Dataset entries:

◆ ◆ ◆

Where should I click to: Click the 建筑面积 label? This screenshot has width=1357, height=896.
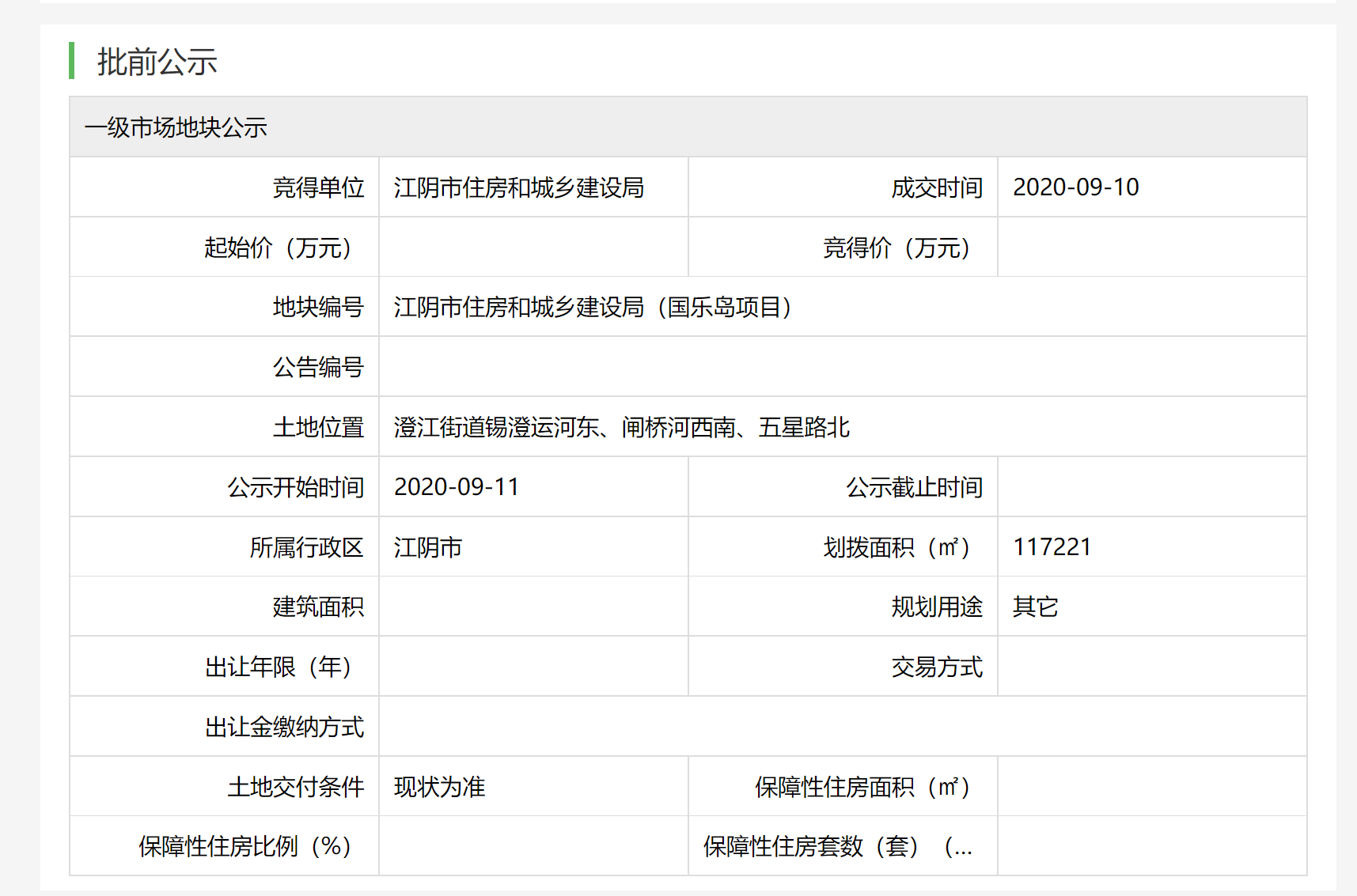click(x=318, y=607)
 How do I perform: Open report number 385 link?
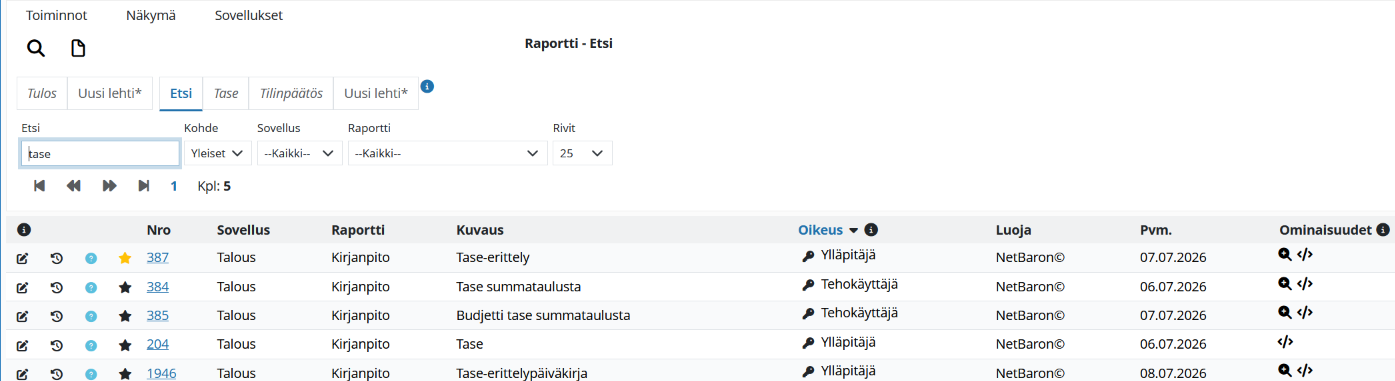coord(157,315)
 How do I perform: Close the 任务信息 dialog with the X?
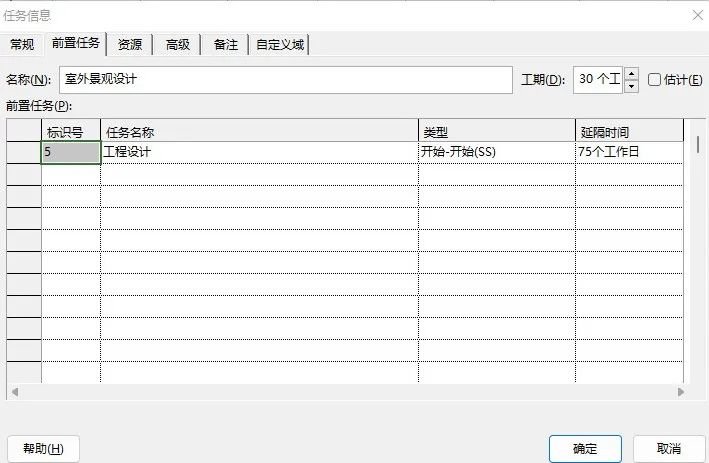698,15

◆ ◆ ◆

The records must appear again word for word, though none of their pictures should.

• **THE COMPLETED TASK**
Where should I click to: Click the 建筑面积 label? This screenshot has width=1357, height=896.
click(x=318, y=607)
 How do I perform: Open report number 385 link?
coord(157,315)
 How do I perform: Close the 任务信息 dialog with the X?
698,15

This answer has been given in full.